_WHAT YOU SHOULD DO_: Produce the records again in full, exactly as shown below.

_MATERIAL SUPPLIED_:
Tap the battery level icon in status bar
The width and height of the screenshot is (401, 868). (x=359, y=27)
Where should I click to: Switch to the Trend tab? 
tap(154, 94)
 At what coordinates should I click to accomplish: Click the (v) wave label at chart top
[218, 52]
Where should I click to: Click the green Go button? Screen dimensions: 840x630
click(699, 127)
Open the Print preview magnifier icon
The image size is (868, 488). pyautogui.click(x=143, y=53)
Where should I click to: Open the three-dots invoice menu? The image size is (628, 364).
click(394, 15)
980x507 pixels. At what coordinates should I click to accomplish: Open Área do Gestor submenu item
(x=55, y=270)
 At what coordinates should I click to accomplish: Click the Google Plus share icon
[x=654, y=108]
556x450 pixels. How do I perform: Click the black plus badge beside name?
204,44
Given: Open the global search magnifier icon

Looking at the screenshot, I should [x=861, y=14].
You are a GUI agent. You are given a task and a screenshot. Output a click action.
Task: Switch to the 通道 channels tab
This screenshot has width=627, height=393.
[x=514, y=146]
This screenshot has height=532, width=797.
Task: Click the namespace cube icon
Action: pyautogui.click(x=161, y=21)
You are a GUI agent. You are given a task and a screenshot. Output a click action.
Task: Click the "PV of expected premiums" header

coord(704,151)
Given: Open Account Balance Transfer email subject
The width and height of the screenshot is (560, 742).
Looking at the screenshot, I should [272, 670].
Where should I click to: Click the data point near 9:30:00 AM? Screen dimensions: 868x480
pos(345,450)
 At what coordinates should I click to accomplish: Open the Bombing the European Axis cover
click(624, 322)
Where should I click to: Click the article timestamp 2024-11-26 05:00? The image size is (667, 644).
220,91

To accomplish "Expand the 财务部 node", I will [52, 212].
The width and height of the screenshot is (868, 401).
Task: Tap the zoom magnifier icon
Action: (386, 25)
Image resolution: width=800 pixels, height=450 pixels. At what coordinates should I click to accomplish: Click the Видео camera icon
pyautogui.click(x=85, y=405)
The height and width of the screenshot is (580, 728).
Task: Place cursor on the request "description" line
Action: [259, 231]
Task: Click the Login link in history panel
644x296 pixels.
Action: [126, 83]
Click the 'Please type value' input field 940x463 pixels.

_ANSWER BOX_:
Tap the battery level icon in status bar
The width and height of the screenshot is (401, 868). (x=359, y=27)
Where should I click to: Switch to the Trend tab? 
tap(154, 94)
 At what coordinates should I click to accomplish: Click the (v) wave label at chart top
[218, 52]
Where should I click to: Click the green Go button? Screen dimensions: 840x630
click(699, 127)
Open the Print preview magnifier icon
The image size is (868, 488). pyautogui.click(x=143, y=53)
Where should I click to: Open the three-dots invoice menu? The image size is (628, 364).
click(394, 15)
980x507 pixels. At what coordinates should I click to accomplish: Open Área do Gestor submenu item
(x=55, y=270)
 At what coordinates should I click to accomplish: Click the Google Plus share icon
[x=654, y=108]
556x450 pixels. How do I perform: Click the black plus badge beside name?
204,44
Given: Open the global search magnifier icon

Looking at the screenshot, I should [x=861, y=14].
You are a GUI agent. You are given a task and a screenshot. Output a click action.
Task: Switch to the 通道 channels tab
This screenshot has width=627, height=393.
[x=514, y=146]
This screenshot has height=532, width=797.
Task: Click the namespace cube icon
Action: pyautogui.click(x=161, y=21)
You are a GUI agent. You are given a task and a screenshot. Output a click action.
Task: Click the "PV of expected premiums" header

coord(704,151)
Given: Open Account Balance Transfer email subject
The width and height of the screenshot is (560, 742).
Looking at the screenshot, I should [272, 670].
Where should I click to: Click the data point near 9:30:00 AM? Screen dimensions: 868x480
pos(345,450)
 At what coordinates should I click to accomplish: Open the Bombing the European Axis cover
click(624, 322)
Where should I click to: Click the article timestamp 2024-11-26 05:00? The image size is (667, 644).
220,91

To accomplish "Expand the 财务部 node", I will [52, 212].
The width and height of the screenshot is (868, 401).
Task: Tap the zoom magnifier icon
Action: (386, 25)
Image resolution: width=800 pixels, height=450 pixels. At what coordinates should I click to accomplish: Click the Видео camera icon
pyautogui.click(x=85, y=405)
The height and width of the screenshot is (580, 728).
Task: Place cursor on the request "description" line
Action: [259, 231]
Task: Click the Login link in history panel
644x296 pixels.
Action: [126, 83]
Click the 'Please type value' input field 940x463 pixels.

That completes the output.